Assessing Goals When Forming Your Business

Business Name

We can offer assistance in evaluating your business name choices and help to conduct a domain name search to ensure that the business name you are choosing is available.

Legal Structure

There are several ways to structure the ownership of a family or start-up business. Our attorneys will help you to evaluate the different options available and choose the structure that will best suit your business needs.
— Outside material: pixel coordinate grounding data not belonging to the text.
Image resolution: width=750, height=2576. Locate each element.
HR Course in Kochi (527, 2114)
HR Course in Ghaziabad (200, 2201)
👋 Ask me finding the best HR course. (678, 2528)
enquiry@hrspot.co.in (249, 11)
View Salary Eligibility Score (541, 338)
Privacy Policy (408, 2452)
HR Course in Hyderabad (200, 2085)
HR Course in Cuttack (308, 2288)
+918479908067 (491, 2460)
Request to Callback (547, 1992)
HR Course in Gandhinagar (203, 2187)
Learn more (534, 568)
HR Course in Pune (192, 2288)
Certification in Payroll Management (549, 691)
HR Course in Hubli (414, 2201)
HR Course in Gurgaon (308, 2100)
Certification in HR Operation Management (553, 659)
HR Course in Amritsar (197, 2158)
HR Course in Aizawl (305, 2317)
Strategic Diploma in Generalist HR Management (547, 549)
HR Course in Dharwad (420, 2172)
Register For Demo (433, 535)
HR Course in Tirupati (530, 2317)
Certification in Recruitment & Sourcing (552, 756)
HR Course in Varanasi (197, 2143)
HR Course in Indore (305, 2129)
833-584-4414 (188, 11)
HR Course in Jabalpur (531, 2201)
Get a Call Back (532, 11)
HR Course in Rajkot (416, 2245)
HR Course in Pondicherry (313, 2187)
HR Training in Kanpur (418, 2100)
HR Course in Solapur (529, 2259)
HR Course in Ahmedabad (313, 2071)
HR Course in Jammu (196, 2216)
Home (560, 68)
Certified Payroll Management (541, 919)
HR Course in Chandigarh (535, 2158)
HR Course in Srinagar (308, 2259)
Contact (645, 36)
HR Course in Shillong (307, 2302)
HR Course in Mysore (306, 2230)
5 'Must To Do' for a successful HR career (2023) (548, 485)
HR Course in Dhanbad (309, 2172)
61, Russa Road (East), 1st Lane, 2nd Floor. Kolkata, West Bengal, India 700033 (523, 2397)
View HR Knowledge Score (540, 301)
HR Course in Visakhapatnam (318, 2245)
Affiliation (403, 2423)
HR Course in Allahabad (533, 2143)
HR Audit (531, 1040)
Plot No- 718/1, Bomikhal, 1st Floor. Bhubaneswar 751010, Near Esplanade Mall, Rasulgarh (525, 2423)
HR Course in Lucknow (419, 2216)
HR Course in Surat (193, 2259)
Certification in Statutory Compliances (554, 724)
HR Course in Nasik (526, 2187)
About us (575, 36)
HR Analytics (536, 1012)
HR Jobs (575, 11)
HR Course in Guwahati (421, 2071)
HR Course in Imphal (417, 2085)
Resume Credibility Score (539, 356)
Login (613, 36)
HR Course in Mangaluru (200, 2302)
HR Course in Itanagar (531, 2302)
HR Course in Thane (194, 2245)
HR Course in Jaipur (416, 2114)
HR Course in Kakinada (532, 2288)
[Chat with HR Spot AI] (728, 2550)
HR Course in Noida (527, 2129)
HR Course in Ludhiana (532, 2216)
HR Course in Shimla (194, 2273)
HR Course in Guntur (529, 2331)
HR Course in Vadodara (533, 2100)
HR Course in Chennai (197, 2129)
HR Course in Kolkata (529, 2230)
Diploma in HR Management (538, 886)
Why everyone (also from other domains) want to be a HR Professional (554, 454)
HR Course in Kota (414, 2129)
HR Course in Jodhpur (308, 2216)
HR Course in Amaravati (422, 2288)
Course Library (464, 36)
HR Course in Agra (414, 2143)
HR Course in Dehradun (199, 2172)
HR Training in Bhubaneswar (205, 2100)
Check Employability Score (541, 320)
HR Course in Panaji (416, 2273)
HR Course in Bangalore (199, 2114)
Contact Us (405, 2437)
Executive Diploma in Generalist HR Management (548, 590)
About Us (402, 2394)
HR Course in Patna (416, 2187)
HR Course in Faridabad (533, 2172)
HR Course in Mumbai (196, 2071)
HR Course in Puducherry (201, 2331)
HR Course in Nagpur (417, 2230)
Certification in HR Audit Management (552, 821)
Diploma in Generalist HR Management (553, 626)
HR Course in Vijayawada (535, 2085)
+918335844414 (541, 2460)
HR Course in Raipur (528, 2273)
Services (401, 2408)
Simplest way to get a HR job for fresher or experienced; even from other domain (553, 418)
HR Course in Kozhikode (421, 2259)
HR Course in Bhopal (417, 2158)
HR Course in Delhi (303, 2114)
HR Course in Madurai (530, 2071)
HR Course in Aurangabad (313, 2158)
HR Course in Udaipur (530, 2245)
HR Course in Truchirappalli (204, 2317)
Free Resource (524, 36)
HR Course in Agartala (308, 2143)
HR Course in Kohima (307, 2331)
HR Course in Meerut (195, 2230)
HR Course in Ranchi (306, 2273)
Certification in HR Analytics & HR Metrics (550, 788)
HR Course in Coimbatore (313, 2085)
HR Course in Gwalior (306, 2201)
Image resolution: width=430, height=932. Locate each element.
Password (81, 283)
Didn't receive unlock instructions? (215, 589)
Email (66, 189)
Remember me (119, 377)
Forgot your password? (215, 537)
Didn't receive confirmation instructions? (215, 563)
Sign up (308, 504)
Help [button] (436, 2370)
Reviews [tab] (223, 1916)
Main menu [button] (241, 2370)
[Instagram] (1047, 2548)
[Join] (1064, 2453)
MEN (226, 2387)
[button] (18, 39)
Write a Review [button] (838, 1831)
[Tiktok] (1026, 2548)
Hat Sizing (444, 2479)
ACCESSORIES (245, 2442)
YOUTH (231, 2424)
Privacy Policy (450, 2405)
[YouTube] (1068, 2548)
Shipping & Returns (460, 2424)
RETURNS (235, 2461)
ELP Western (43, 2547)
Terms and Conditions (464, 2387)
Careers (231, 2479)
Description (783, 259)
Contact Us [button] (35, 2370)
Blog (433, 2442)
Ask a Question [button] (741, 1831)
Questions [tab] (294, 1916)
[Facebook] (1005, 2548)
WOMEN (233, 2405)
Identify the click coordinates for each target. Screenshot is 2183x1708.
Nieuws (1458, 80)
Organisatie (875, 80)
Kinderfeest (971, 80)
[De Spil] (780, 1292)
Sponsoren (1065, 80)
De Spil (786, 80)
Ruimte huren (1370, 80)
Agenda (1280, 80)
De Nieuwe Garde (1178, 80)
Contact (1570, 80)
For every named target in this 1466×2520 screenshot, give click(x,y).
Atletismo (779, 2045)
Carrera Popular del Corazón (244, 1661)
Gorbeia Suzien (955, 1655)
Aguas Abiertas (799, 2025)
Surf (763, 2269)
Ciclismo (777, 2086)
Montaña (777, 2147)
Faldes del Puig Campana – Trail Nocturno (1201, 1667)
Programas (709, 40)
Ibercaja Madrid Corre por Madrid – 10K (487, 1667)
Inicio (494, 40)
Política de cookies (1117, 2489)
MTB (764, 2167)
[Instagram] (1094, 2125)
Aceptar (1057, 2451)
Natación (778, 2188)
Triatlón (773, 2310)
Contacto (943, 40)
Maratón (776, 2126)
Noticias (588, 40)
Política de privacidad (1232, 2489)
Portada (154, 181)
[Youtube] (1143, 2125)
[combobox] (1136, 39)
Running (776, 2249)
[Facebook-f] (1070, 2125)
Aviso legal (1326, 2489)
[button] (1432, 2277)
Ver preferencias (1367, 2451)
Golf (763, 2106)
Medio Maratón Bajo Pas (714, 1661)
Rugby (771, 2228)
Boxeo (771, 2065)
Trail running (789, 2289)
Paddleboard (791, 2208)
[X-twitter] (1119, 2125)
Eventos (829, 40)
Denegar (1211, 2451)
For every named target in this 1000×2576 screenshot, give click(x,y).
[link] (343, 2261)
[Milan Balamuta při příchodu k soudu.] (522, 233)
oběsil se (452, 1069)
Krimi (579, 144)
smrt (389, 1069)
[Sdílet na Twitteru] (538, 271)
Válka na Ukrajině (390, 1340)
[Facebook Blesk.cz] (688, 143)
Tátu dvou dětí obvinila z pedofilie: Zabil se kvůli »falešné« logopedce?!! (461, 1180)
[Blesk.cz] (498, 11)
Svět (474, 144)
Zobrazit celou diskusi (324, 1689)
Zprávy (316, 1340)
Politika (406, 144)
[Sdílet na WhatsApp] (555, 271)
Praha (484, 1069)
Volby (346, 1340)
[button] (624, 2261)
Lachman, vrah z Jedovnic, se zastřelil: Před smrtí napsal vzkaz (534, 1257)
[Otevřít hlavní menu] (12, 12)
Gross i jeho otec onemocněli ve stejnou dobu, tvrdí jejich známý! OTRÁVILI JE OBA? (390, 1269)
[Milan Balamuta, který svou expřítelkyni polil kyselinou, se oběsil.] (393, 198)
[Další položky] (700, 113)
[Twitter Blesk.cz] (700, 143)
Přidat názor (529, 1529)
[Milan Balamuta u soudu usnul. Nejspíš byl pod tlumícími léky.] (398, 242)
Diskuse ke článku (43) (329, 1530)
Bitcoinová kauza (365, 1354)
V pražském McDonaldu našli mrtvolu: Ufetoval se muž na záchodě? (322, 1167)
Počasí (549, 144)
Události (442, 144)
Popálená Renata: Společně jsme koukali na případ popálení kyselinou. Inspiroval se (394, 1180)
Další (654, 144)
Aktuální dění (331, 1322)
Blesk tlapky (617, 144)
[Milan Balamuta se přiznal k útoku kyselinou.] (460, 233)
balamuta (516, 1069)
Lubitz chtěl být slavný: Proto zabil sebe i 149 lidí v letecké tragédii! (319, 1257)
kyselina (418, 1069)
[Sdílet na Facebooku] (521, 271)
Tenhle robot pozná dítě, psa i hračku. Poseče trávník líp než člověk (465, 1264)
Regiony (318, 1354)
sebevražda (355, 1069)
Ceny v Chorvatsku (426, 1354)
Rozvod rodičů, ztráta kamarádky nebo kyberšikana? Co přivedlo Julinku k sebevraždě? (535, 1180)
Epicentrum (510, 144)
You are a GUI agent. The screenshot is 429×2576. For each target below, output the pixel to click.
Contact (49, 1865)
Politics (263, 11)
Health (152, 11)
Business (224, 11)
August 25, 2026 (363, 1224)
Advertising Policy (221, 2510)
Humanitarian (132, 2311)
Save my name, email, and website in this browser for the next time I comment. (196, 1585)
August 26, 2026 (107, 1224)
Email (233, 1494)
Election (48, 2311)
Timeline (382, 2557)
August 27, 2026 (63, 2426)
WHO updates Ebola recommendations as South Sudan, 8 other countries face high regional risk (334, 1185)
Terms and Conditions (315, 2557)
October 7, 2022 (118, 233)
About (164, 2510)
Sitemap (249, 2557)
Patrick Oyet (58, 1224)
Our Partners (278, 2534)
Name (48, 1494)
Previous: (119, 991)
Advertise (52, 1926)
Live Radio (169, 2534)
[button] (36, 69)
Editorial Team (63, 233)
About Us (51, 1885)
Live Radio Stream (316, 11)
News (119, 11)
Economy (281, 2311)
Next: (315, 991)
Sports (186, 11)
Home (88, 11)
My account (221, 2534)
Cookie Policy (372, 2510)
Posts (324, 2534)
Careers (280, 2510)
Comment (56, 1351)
  1. DBA (Doing Business As) or Sole Proprietorship: This business structure is one that is not separate from its owner. The business owner will be personally liable for the company and its debt. Additionally, all business income is the income of the business owner and will be listed on his/her personal tax return. If there is more than one owner, the business is then classified as a Partnership.
  2. C-Corporation: A C-Corporation is formed as a separate legal entity from the business owner and can shield the owner from personal liability and responsibility for company debt. Income for a C-Corporation is reported on a completely separate tax return for the corporation.
  3. S-Corporation: After a corporation is formed, it can elect to become an S-Corporation by adopting a resolution and submitting the proper paperwork to the IRS. For tax purposes, an S-Corporation will be taxed as a partnership or sole proprietorship, rather than a corporation, so that the income is “passed through” to the shareholders. This can be a benefit for newly formed corporations since all profits and losses are accounted for on the individual shareholder’s personal tax returns and the corporation will not need to pay taxes on both profits and dividends otherwise known as “double taxation.”
  4. Limited Liability Company or LLC: An LLC combines the elements of a both a corporation and a partnership. This business structure provides pass-through taxation treatment (like a partnership), but also affords the liability protection of a corporation. One other similarity to a corporation is that the LLC is treated as a separate legal entity.

Administrative Matters

When starting up a new business, there are important administrative matters that also must be attended to, including the following:

  1. Obtaining a Federal Employee Identification Number (EIN)
  2. Opening a bank account
  3. Leasing office, warehouse or retail space
  4. Obtaining proper licenses or permits

Zacharia Brown attorneys are available to assist all of our business clients with these administrative matters as part of the business start-up process.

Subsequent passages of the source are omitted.